» **REQUIRED ACTION**
Output word for word the lines from the one with "You are a GUI" to the final line of the data, both ends included, but skip the pictures.

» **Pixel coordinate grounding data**
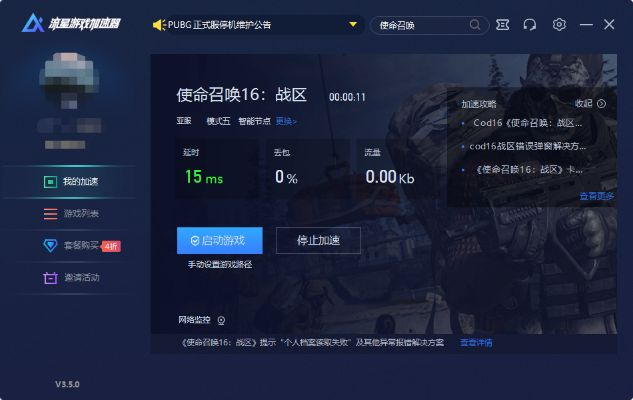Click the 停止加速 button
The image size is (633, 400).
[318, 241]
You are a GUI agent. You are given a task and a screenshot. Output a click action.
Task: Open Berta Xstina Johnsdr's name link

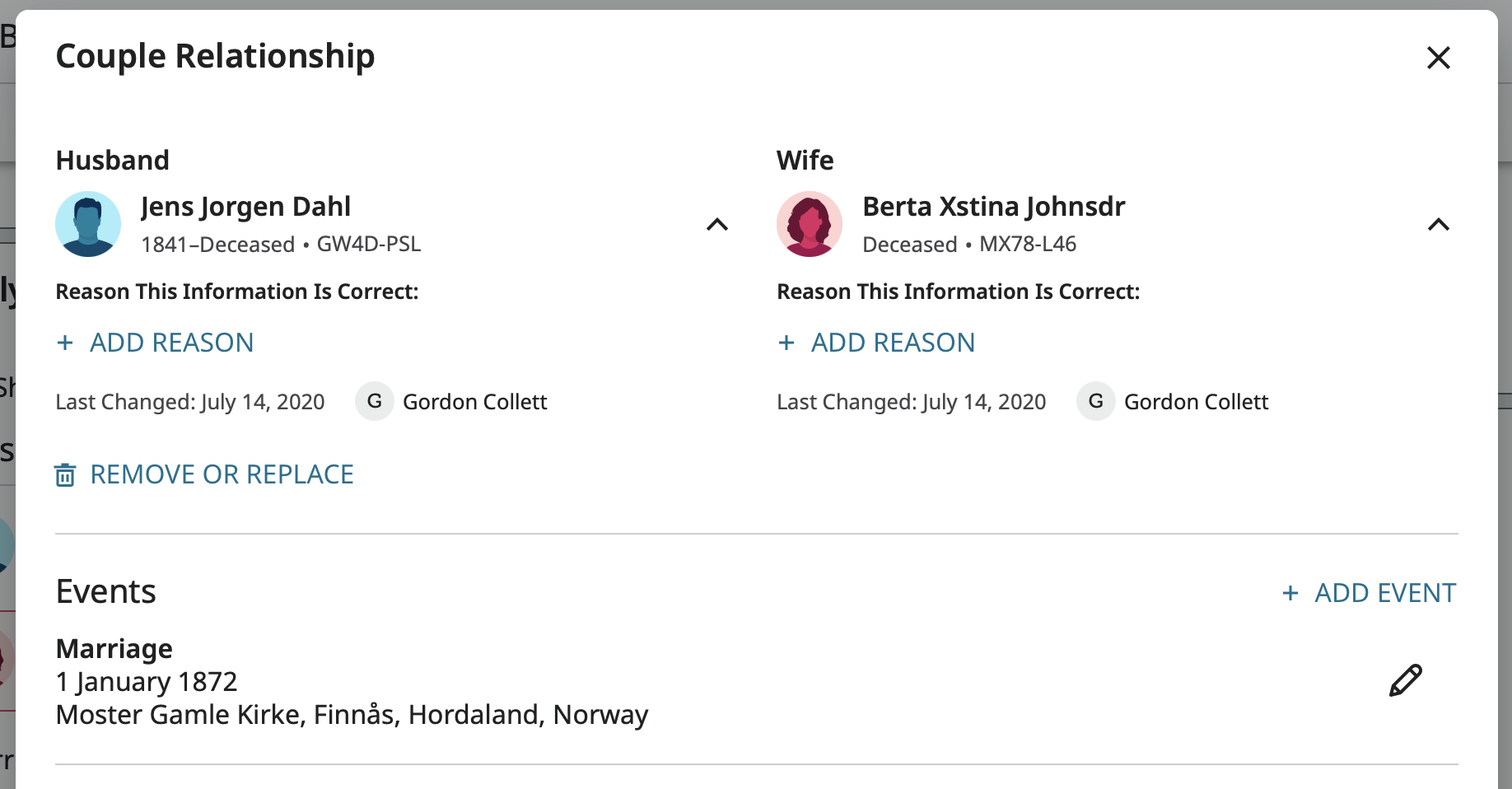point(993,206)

» **ANSWER TO THIS TASK**
You are a GUI agent. You are given a task and a screenshot. Output a click action.
Task: Open Berta Xstina Johnsdr's name link

point(993,206)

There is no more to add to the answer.